START
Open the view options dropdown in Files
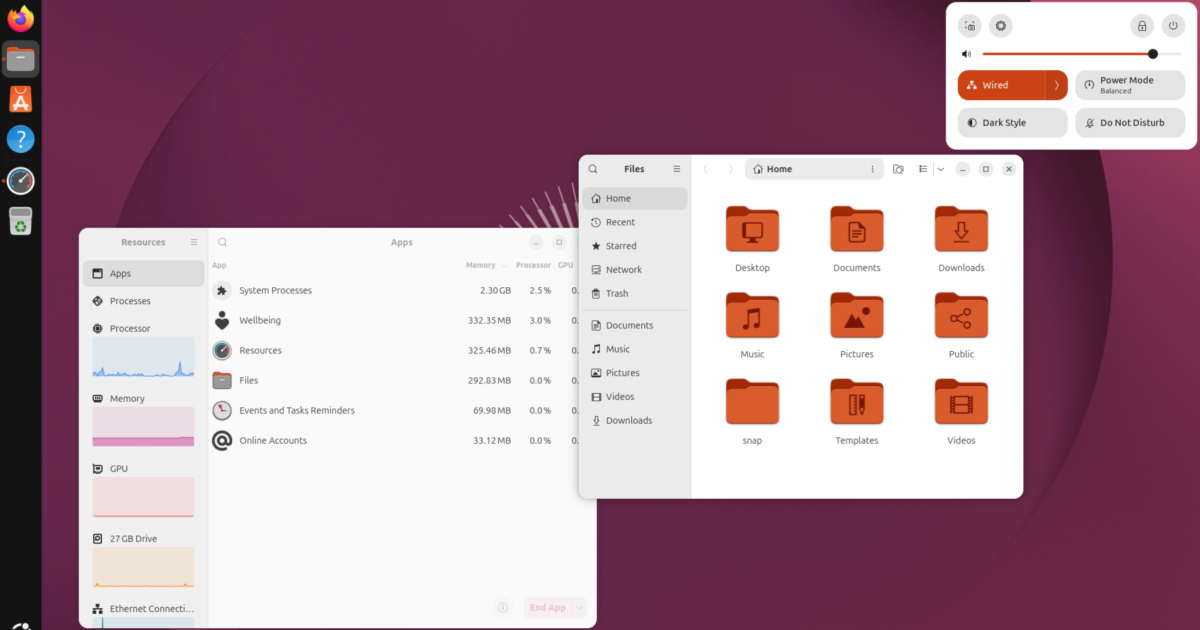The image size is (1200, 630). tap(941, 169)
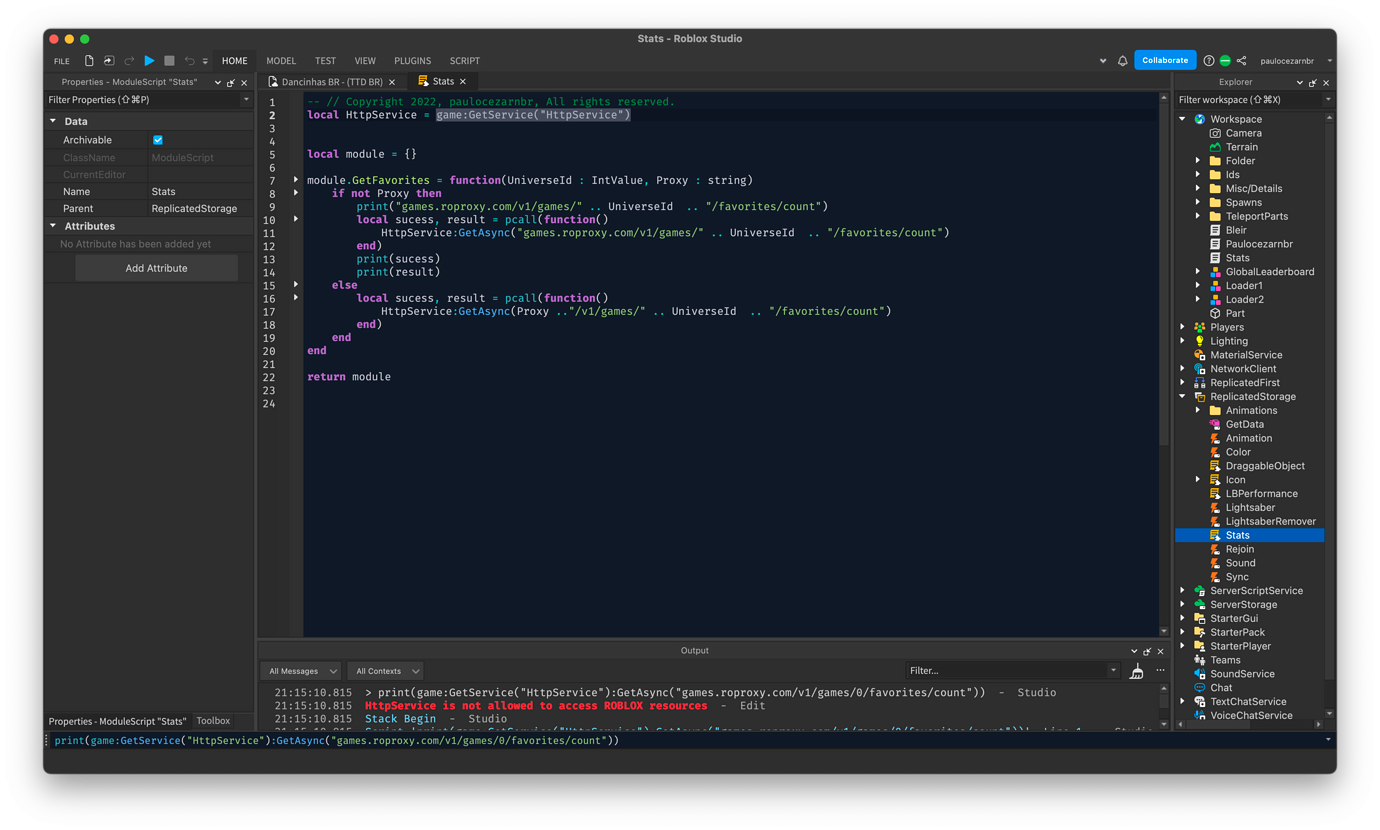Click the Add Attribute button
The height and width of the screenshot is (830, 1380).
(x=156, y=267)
END
◆ Exercise prompt ◆
Report every line of the rows above that contains the string "Open", and note that case counts.

◆ Complete output ◆
Open the view options dropdown in Files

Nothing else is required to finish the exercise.